Brain Metastasis Clinical Practice Guidelines (EANO/ESMO, 2021)

European Association of Neuro-Oncology, European Society for Medical Oncology

These are some of the highlights of the guidelines without analysis or commentary. For more information, go directly to the guidelines by clicking the link in the reference.

December 01, 2021

Clinical practice guidelines on the diagnosis and treatment of brain metastasis by the European Association of Neuro-Oncology (EANO) and the European Society for Medical Oncology (ESMO) were published in November 2021 in Annals of Oncology.[1]


Consider screening for brain metastasis in patients with lung cancer, except possibly in those with stage I non-small-cell lung cancer; in patients with stage IV melanoma; and in patients with metastatic human epidermal growth factor receptor 2-positive and triple-negative breast cancer.

A neurologic workup, including neuroimaging, is recommended for all patients with cancer who have raised intracranial pressure, seizures, and/or new neurologic deficits.

The workup for suspected brain metastasis should include cranial magnetic resonance imaging, with pre- and post-contrast T1-weighted, T2-weighted, and/or T2-fluid-attenuated inversion recovery and diffusion-weighted sequences.

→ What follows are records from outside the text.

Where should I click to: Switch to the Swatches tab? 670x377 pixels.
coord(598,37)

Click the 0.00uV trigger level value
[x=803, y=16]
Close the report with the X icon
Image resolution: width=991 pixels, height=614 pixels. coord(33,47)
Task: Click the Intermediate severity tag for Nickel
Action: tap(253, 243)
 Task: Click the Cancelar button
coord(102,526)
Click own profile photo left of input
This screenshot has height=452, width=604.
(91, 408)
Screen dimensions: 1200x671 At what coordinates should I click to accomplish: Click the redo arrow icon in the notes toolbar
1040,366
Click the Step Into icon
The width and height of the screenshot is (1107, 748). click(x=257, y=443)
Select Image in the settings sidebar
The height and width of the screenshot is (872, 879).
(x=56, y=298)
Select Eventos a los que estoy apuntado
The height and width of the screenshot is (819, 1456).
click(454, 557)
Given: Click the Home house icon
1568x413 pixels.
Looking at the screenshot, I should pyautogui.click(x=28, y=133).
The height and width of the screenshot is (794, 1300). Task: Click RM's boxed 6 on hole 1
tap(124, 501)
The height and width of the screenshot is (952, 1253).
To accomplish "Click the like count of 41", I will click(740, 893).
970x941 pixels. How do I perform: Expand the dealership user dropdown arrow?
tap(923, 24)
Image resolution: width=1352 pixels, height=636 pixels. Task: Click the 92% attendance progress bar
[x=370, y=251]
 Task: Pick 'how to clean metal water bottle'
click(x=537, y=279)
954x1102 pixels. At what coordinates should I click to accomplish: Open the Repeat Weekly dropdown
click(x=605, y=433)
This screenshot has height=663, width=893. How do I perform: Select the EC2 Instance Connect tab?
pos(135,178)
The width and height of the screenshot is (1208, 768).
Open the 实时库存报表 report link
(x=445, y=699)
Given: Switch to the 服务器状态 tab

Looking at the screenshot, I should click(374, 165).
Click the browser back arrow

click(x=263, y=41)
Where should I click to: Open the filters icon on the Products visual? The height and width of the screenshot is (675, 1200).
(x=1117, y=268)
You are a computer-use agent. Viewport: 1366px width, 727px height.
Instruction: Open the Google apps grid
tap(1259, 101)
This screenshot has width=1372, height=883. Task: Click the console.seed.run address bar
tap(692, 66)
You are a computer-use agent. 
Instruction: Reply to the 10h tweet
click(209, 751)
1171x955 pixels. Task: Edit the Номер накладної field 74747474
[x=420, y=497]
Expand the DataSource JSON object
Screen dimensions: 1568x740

Consider surgical resection for patients with a single brain metastasis. For those with multiple resectable brain metastases, surgical resection may be considered.

Consider surgery for patients who have acute symptoms of raised intracranial pressure. Surgery may be considered for those who require steroids and those who are candidates for immune checkpoint inhibition.

For patients who have 1-4 brain metastases, stereotactic radiosurgery is recommended. For those who have 5-10 brain metastases, with a cumulative tumor volume of less than 15 mL, stereotactic radiosurgery may be considered.

Consider whole-brain radiotherapy for patients with multiple brain metastases that are not amenable to stereotactic radiosurgery.

For most patients with brain metastases, systemic pharmacotherapy should be considered. The regimen should be based on the histologic and molecular characteristics of the primary tumor and previous treatment.

In selecting targeted therapy and immunotherapy, the molecular genetic workup of the brain metastasis rather than the primary tumor should be considered, if possible.